Task statement – Search the data for "text". Return each matching line.

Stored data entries
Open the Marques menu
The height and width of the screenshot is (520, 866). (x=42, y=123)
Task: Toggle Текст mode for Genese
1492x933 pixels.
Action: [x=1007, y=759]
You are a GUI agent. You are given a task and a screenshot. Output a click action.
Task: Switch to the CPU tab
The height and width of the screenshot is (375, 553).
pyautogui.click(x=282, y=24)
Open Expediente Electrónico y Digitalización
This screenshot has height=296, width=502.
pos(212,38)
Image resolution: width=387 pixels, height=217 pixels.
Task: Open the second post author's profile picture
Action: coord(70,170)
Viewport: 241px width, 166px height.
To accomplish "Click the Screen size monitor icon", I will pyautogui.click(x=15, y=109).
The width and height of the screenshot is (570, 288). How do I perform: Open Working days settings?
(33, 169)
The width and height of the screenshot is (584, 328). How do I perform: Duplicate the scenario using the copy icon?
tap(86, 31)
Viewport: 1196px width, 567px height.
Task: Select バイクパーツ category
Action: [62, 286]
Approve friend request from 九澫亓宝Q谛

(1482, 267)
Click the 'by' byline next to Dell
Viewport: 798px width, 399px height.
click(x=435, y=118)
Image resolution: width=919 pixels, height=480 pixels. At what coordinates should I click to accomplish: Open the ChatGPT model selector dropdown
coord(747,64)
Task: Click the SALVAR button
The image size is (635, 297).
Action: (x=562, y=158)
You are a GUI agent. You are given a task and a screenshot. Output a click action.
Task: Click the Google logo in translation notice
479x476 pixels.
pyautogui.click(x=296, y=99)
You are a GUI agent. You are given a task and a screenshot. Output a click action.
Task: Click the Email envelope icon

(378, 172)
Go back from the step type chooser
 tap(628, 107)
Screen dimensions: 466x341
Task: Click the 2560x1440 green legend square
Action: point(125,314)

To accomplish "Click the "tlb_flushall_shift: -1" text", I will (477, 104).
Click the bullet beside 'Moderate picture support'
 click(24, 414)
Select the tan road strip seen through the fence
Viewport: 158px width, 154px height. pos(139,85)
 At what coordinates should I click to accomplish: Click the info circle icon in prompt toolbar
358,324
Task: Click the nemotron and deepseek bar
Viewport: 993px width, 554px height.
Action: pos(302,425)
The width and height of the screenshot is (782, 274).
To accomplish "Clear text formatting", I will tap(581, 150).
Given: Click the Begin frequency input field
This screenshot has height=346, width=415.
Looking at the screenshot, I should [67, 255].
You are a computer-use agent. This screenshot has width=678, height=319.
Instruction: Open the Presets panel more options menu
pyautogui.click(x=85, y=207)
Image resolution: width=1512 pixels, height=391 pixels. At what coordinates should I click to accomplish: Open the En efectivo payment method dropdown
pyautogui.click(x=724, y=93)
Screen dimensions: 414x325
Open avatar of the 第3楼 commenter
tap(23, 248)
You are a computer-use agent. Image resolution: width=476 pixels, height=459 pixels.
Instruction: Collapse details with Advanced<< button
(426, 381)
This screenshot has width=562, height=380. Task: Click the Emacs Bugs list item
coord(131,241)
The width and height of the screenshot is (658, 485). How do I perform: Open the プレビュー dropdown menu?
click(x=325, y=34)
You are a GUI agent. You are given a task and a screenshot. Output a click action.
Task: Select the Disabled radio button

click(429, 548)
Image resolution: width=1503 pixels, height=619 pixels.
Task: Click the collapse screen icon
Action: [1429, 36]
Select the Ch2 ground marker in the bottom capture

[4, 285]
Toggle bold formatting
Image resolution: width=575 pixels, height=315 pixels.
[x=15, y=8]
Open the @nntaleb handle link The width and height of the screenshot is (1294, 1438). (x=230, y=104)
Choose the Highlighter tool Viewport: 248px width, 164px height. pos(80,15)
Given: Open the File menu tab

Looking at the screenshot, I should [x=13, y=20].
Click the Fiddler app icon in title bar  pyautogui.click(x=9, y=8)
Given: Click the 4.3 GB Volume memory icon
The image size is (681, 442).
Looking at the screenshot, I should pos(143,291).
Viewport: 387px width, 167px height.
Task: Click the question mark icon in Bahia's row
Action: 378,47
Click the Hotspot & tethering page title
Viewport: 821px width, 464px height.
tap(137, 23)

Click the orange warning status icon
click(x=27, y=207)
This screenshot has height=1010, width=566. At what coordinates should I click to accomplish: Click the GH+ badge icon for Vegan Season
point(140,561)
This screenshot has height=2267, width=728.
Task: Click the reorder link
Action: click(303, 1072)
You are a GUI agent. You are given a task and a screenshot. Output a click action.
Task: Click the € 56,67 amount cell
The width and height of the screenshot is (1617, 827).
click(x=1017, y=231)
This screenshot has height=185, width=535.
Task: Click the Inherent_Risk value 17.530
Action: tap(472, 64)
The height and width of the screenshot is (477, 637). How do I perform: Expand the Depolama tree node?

Solution for this task –
To accomplish "Click the "tlb_flushall_shift: -1" text", I will (477, 104).
To accomplish "Clear text formatting", I will tap(581, 150).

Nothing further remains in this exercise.